Government Code section 835 provides that "... a public entity is liable for injury caused by a dangerous condition of its property ...." The legislative committee comment to the definitions in section 830 explains that the state's "own property may be considered dangerous if a condition on the adjacent property exposes those using the public property to a substantial risk of injury."
 Here, the evidence was clear that the state had no ownership interest in Cactus Cliff itself although we may presume that the state was and is the owner to the center line of one-half of the portion of Hill Court which borders on its property. fn. 1 Without control of the other half of Hill Court, the state could have built a 10-foot wall around its entire parcel and not have succeeded in preventing plaintiff's injury.
Moreover, even assuming for the sake of argument that the state owned or controlled the entire Hill Court, plaintiff's cause would fail nonetheless. At the time these events occurred, Civil Code section 846 provided: "An owner of any estate in real property owes no duty of care to keep the premises safe for entry or use by others for ... sightseeing or to give any warning of hazardous conditions, uses of structures, or activities on such premises to persons entering for such purposes, except as provided in this section ...." This defense, like all others to which a public entity would be entitled if it were a private person, is available to the state in this action. (Gov. Code, § 815, subd. (b).)
In light of section 846, it is dispositive that plaintiff himself, as well as many of his friends, testified on deposition that their sole purpose in driving up to the cliff on the night of April 16, 1974, was to look at the view. These statements were wholly uncontradicted, by inference or otherwise, and establish that plaintiff was a sightseer, to whom the state owed no duty to warn of or make safe dangerous conditions on its property. [108 Cal. App. 3d 976] (Contrast, Smith v. Scrap Disposal Corp. (1979) 96 Cal. App. 3d 525, 528 [158 Cal. Rptr. 134].)
Plaintiff argues that if the state's liability is not based on title to the cliff itself, the state is not a "landowner" within the meaning of section 846 and not entitled to immunity by its terms. However, he ignores the fact that his cause of action would be defeated in any event for, unless a dangerous condition exists on state property, the state is not liable under Government Code section 835.

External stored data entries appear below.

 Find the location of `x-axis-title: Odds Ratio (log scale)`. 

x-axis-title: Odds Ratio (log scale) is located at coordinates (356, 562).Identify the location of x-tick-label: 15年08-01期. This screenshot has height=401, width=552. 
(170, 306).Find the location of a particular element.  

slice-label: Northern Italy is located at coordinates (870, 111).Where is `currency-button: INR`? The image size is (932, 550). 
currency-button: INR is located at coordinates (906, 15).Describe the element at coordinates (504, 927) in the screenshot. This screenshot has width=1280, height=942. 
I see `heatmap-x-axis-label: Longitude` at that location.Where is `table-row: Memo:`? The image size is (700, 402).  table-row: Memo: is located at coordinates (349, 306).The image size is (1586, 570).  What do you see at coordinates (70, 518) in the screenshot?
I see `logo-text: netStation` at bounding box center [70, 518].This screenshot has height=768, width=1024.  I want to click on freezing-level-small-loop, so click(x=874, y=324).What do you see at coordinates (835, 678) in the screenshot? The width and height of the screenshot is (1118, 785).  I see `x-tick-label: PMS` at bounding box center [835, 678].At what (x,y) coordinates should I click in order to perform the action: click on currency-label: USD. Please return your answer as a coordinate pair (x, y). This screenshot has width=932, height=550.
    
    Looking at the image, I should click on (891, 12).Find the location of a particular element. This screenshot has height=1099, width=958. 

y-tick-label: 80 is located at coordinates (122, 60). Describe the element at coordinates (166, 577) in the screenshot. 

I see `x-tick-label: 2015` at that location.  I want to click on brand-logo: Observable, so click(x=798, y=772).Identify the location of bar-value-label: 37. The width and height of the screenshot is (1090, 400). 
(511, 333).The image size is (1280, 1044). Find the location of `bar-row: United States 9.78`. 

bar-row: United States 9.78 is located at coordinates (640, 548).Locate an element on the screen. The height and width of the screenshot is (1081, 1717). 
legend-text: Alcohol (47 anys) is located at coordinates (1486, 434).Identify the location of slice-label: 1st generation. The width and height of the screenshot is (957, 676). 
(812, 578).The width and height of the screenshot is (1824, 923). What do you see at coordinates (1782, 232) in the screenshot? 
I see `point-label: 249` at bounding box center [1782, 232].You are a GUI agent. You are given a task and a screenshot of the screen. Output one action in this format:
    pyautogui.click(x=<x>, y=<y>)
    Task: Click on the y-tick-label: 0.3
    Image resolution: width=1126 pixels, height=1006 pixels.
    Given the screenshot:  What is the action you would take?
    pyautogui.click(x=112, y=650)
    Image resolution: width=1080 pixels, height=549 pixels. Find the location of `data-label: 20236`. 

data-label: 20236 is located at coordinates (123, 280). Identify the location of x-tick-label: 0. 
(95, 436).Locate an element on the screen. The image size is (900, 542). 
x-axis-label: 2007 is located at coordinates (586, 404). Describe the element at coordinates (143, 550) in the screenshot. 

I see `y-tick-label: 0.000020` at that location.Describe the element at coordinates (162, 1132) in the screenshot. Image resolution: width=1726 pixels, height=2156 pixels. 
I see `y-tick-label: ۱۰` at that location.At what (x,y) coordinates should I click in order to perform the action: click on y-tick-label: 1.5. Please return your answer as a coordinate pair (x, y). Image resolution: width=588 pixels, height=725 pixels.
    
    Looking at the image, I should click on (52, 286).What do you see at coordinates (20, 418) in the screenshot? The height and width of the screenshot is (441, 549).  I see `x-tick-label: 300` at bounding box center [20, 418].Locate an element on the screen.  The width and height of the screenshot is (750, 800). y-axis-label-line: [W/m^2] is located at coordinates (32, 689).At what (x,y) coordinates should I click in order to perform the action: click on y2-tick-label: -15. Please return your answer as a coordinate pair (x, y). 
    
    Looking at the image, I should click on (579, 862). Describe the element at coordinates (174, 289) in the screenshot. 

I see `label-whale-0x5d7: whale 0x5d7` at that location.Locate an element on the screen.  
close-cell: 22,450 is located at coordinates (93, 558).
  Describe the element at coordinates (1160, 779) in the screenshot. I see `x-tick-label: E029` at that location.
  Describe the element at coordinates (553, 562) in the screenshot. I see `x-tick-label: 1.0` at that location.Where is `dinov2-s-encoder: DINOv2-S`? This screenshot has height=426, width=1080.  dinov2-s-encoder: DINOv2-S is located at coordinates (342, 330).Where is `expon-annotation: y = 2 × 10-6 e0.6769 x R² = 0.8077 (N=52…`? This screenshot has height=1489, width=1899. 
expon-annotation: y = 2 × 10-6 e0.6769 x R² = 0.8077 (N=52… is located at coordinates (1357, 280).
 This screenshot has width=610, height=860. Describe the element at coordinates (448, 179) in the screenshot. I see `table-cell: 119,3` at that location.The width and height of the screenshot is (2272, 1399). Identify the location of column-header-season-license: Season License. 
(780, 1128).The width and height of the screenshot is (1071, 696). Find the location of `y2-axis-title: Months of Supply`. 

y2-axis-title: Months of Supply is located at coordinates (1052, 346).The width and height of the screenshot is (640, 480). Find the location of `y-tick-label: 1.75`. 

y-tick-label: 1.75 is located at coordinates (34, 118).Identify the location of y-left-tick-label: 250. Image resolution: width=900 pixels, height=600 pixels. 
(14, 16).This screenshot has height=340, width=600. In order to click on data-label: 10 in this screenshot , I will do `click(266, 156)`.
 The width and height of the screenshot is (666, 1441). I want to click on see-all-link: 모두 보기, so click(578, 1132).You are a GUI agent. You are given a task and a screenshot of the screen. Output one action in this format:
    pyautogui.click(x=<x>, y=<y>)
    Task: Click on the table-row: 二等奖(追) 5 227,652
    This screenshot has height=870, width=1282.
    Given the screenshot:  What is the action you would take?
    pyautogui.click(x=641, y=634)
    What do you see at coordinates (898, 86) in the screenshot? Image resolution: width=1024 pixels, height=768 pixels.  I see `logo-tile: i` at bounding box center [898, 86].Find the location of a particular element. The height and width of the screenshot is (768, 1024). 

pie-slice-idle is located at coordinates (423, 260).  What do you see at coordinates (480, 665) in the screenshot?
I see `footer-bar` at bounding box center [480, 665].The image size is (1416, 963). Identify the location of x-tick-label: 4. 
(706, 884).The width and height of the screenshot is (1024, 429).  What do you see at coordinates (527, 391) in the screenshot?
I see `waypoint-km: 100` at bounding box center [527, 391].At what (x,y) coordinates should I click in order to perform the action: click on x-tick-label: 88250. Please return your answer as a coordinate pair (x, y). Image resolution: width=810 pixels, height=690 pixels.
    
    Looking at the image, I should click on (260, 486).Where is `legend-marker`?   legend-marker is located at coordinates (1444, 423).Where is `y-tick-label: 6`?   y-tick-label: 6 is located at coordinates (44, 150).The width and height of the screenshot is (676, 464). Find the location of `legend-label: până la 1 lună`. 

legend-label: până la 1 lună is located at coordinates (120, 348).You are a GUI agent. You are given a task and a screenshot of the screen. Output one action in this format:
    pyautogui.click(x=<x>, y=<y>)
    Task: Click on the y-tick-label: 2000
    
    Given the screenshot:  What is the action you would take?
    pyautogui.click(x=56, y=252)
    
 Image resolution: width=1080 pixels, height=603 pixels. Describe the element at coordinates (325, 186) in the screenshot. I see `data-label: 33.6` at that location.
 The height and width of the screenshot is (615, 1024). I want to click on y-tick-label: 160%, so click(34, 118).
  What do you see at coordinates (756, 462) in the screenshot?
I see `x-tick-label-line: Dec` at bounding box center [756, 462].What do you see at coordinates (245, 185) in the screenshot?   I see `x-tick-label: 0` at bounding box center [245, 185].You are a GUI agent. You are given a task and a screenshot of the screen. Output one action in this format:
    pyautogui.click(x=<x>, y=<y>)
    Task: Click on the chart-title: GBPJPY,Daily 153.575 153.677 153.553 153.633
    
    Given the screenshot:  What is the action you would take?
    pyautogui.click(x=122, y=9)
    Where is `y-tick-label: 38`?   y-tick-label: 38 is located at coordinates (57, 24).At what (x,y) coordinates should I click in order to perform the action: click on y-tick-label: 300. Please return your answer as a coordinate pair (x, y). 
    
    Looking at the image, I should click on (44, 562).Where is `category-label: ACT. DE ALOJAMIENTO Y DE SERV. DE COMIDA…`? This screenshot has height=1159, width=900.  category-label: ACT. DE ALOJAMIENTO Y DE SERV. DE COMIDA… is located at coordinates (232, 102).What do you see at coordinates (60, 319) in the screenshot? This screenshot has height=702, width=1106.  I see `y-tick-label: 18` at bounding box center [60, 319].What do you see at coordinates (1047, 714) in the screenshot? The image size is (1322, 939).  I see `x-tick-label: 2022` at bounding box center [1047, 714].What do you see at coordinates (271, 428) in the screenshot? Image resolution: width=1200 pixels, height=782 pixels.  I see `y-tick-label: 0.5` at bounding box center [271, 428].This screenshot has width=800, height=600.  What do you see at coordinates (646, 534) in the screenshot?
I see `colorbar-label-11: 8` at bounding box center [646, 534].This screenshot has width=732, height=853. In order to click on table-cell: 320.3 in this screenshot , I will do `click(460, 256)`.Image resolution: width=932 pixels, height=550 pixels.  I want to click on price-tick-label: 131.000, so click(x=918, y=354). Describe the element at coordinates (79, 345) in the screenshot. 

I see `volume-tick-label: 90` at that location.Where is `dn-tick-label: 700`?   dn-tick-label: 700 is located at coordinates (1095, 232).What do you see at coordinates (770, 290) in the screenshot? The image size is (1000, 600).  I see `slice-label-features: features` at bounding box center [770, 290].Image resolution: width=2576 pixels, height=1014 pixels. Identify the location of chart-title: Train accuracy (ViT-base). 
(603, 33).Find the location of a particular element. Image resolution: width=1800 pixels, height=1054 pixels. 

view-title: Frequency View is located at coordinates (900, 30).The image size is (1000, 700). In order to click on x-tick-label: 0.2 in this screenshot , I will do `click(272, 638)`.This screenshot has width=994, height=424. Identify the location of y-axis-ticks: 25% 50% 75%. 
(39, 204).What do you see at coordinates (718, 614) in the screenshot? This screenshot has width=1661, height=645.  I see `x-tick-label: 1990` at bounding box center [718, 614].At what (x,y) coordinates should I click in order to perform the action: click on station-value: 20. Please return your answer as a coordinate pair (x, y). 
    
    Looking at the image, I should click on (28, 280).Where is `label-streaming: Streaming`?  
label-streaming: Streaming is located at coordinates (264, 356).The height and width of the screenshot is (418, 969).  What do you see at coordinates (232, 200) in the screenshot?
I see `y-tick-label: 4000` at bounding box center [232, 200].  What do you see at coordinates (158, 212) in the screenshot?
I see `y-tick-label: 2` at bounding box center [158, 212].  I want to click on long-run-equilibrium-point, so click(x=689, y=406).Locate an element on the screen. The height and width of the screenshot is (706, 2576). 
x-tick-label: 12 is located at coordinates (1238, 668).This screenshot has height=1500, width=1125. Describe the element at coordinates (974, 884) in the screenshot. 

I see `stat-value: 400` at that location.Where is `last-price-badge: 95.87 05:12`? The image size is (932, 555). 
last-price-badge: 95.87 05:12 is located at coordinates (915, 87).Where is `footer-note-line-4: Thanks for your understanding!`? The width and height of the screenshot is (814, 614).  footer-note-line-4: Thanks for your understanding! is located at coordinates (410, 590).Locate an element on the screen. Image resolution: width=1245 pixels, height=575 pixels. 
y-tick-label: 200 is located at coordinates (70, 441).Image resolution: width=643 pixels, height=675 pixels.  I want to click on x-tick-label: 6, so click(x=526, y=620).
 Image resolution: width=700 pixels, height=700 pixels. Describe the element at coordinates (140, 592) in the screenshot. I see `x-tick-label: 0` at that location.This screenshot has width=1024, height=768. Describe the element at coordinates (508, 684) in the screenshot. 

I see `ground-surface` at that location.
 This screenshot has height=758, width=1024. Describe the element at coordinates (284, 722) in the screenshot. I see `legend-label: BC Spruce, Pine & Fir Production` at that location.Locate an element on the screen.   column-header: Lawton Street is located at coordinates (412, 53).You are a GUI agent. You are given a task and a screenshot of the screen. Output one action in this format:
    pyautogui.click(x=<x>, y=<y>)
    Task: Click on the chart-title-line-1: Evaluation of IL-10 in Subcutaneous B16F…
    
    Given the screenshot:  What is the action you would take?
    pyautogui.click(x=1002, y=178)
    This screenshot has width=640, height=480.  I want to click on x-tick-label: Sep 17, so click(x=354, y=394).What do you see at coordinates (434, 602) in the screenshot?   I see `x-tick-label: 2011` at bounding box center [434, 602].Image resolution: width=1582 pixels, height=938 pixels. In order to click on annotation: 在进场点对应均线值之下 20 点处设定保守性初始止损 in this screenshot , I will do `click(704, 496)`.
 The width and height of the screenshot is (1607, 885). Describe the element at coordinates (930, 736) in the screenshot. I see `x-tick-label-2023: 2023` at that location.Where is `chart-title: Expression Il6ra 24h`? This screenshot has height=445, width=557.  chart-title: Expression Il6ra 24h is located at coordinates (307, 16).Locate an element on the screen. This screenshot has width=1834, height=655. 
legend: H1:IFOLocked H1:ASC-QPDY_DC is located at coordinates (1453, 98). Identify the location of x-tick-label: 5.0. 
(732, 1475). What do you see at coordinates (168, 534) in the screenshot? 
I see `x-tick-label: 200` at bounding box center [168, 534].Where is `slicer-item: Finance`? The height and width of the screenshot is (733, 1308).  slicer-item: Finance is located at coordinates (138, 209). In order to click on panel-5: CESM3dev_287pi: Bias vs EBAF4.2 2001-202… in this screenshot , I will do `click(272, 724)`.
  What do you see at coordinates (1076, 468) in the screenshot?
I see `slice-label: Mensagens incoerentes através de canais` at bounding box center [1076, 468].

Plaintiff's final argument concerns the fact that certain evidence indicates the state may at one time have erected one or more barricades to the entrance of Hill Court but allowed them to lapse into a state of disrepair by the time of plaintiff's injury. This, he claims, raises a triable issue of fact as to the state's liability for voluntary assumption of the duty to maintain a barricade at the entrance. The argument is fruitless. There is no evidence, even assuming that the state did originally block the entrance, that in doing so it assumed the duty of maintenance.
The judgment is affirmed.
White, P. J., and Scott, J., concurred.
FN 1. Where the owner of a tract of land dedicates a street to public use, and the dedication is not accepted, the street is presumed to be of so little use to the dedicator that he or she does not retain title to it, when the adjoining land is parted with. (Brown v. Bachelder (1932) 214 Cal. 753, 756 [7 P.2d 1027].) An owner of land bounded by a road or street is presumed to own to the center of the way. (Civ. Code, § 831.)